Eine Art Medienerlass unter Neo-Verteidigungsministerin Klaudia Tanner (ÖVP) sorgt für Gerede beim Bundesheer: Das entsprechende Schreiben ihres Pressesprechers Herbert Kullnig, datiert mit 4. Februar, das dem STANDARD vorliegt, wendet sich an alle mit Öffentlichkeitsarbeit betrauten Militärs, gemäß dem angeführten Mailverteiler also an mehr als hundert Adressen – und enthält interessante Einblicke, welche Prinzipien im Verteidigungsministerium im Umgang mit der Presse herrschen sollen.

Die Empfehlungen von Ministerin Tanners Mann für Medien geben Einblicke, welche Prinzipien herrschen sollen, denn: "Medien oder dem Bundesheer nicht freundlich gesinnte Organisationen" würden unbedachte Äußerungen "meist ausnutzen".
Foto: APA / Herbert Pfarrhofer

"Wir müssen aufpassen, was wir über die Medien kommunizieren", heißt es da etwa, denn: "Manchmal stellen Journalisten Fragen, deren Beantwortung nicht in den eigenen Zuständigkeitsbereich fällt." Und weiter: "Medien oder dem Bundesheer nicht freundlich gesinnte Organisationen nutzen das dann meist aus.
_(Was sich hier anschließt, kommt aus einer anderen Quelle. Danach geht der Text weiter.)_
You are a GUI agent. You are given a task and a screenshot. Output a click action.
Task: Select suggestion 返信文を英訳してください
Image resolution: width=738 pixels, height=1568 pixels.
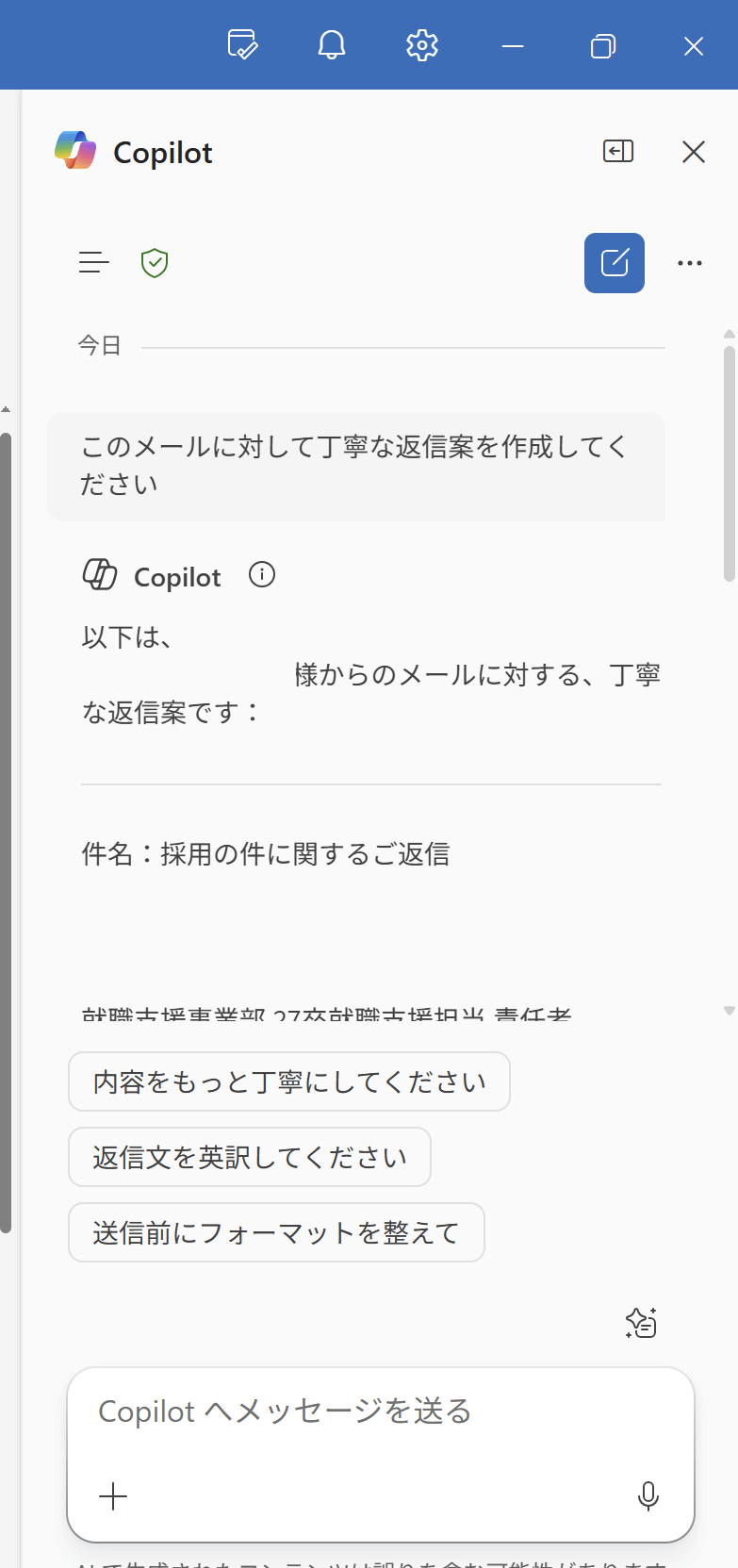tap(250, 1157)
Es kann auch passieren, dass Angehörige des Bundesheeres gegenseitig ausgespielt werden."

Nur ausgewählte Reporter

Ursprünglich gab Kullnig, jetzt auch Leiter des "Zentrums für Information und Wehrpolitik", derlei Instruktionen schon bei der Kommandantentagung am 31. Jänner aus: In einer Rede vor den Leitern der neun Militärkommanden sowie aller Brigaden mahnte er bei den rund fünfzig anwesenden Uniformierten etwa auch diese Vorgangsweise ein: "Wir müssen bei der Auswahl der Reporter sehr sorgsam sein und Sie, meine Herren, besser vorbereiten. Stichwort Medientraining etc."

Mit Dienstag, dem 4. Februar, ging dann das Transkript von Kullnigs Rede offenbar an alle PR-Betrauten beim Bundesheer.

Anders als unter Ex-Innenminister Herbert Kickl (FPÖ), in dessen Amtszeit die Landespolizeidirektionen unter anderem dazu angehalten wurden, missliebigen Zeitungen wie dem STANDARD, dem "Kurier" oder "Falter" nur die nötigsten Infos zu erteilen, werden in dem aktuellem Schreiben zwar keine Zeitungen auf die rote Liste gesetzt. Doch unter dem Betreff "Kommandotagung – Rede Mag. Kullnig" führt Tanners Mann für Medien sehr wohl ein unrühmliches Beispiel der jüngsten Vergangenheit, konkret vom 23. Jänner, an.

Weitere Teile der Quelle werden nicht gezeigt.